Written by Steve Weinstein
Like a fireworks display during Carnaval in her native Rio de Janeiro, Brazilian Ana Paula has exploded on the U.S. gay party scene. In this, her first English-language profile, the gorgeous groovemistress gives it up for noiZe.
Usually, DJs work their way slowly, ever so slowly, up the greasy pole, from local bars to small parties, to larger parties. Eventually, if they’re ambitious, creative and talented enough, they attract a following. Once in a while, however, a DJ seems to burst on the scene like a supernova. Two years ago, if you told someone Ana Paula was spinning a party, you’d get a blank stare.
From her gigs with Brett Henrichsen in Los Angeles and Peter Rauhofer, to stints at New York’s Splash, Paula has become a regular fixture on the Circuit. To crown her success stateside, she’ll be headlining the 2010 Winter Party’s main event on the beach.
The Carioca (native-born Rio resident) began her passion for music as a child. Growing up in Rio means being happily surrounded by beats—samba, bossa nova, conga. “I’ve always been surrounded by music and groove,” she tells noiZe. “I was a different kind of kid because I used to listen to music 24/7. I had all kinds of tapes and records, like Pet Shop Boys, Grace Jones, Madonna, Duran Duran, George Michael, Illusion-Imagination.” While still in her teens, she would run away to partake of the very active local club scene, which is where she first came in contact with the genre that would become her passion, House.
Her career began in the way a lot of DJs did back in the day when radio playlists ruled the recording industry here in the States—and still do in other parts of the world.
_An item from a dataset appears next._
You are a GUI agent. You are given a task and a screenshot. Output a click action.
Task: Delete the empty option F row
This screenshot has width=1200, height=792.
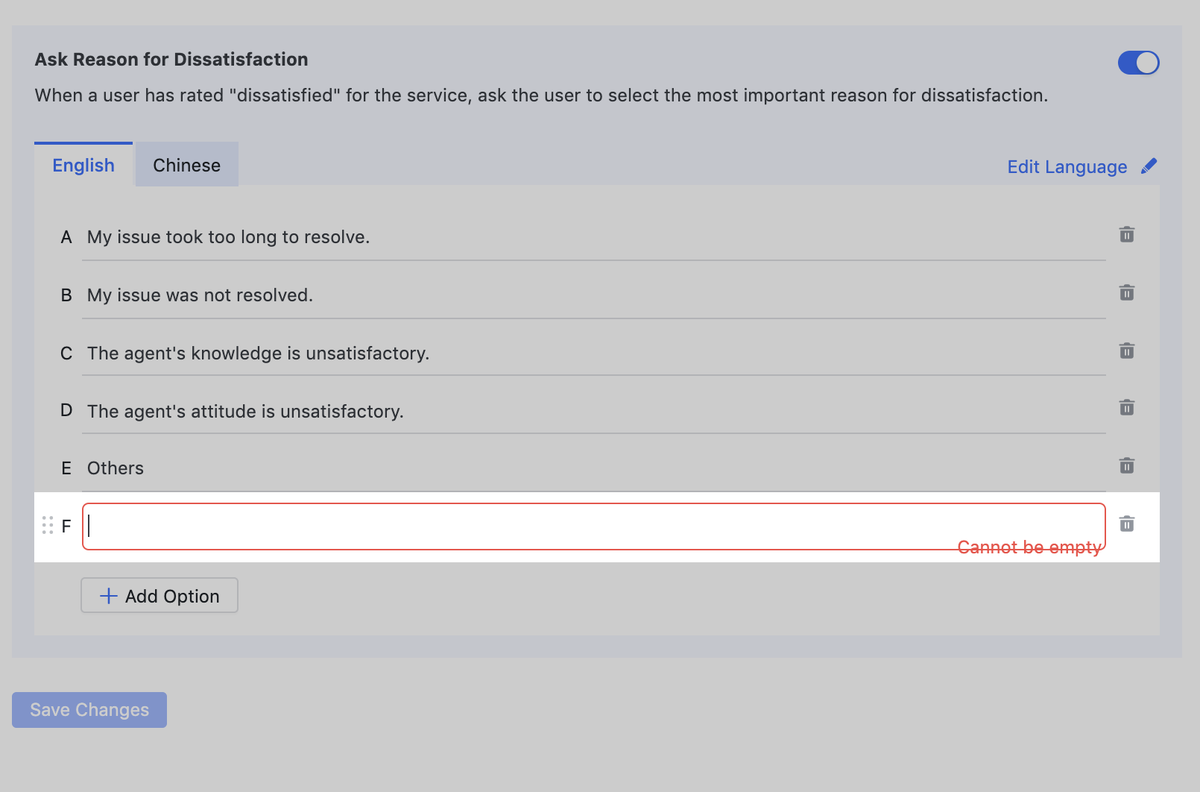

A producer named Meme discovered her and she was invited to have her own radio show. It didn’t take long for her to become the radio station’s most popular on-air DJ.
From Brazil to Beyond
Building on that fan base, she received her initiation into the gay party world with X-Demente, which she calls “a watershed event in Brazilian gay Circuit party history. Being there made me work at always being prepared for all kinds of crowds,” she adds, “and that made me go to all the sides and tastes of House music.”
The X-Demente parties proved to be a nurturing environment where she could work out her own sound and where she learned how to connect to a crowd. From there, she moved over to the West Side Club, a Rio mainstay, where she was a resident DJ for five years. From there, she began spinning throughout Brazil and then began her conquest of the rest of Latin America.
Her first gigs outside of that part of the globe were in the newly hot club scene in Israel’s port city. “Steffen Schappert and Offer Nissim invited me to play in Tel Aviv,” she recalls. After playing the Middle East and Europe, she was ready for America. Her first North American gig was, not surprisingly, in Montreal, at the 2007 DiversCité celebration.
House, Cariocan Style
Along the way, she constructed the distinctive style that has propelled her to stardom here. Her samba-inflected House mixes sounds for an infectious upbeat rhythm-dominated set. In the last decade, she has managed to work with DJs who each, in his or her own way, has influenced her own playlist and style. “I listen to them and they inspire me to work hard and to connect more and more with people,” she says.
She resists labels like “straight” and “gay.” Her music, she says, is for everyone. Although she approaches every gig on its own terms, she also doesn’t arrive with any preconceived notions. It’s that sense of fun that has enabled her to spin, all within a few weeks, Peter Rauhofer’s hard-driving “Work” one night after Parking in Montreal and two weeks before “Rapido” in Amsterdam.
She remains close with family members, who have always encouraged her chosen field. Her mom, in fact, gave her her first set of DJ equipment. When she’s not traveling the world, she likes to spend time at home, where she relaxes with her friends just watching TV and—this is Rio we’re talking about—going to the beach, a pastime that has given her that amazing tan. She also plays sports—not surprising if you look at that bodacious build—and videogames.
Paula has signed with Rauhofer’s *69 label and plans to begin some remixing projects. In the meantime, fans can keep up with her on her Myspace page and DJAnaPaula.com, which lists her upcoming gigs and her compilation CDs.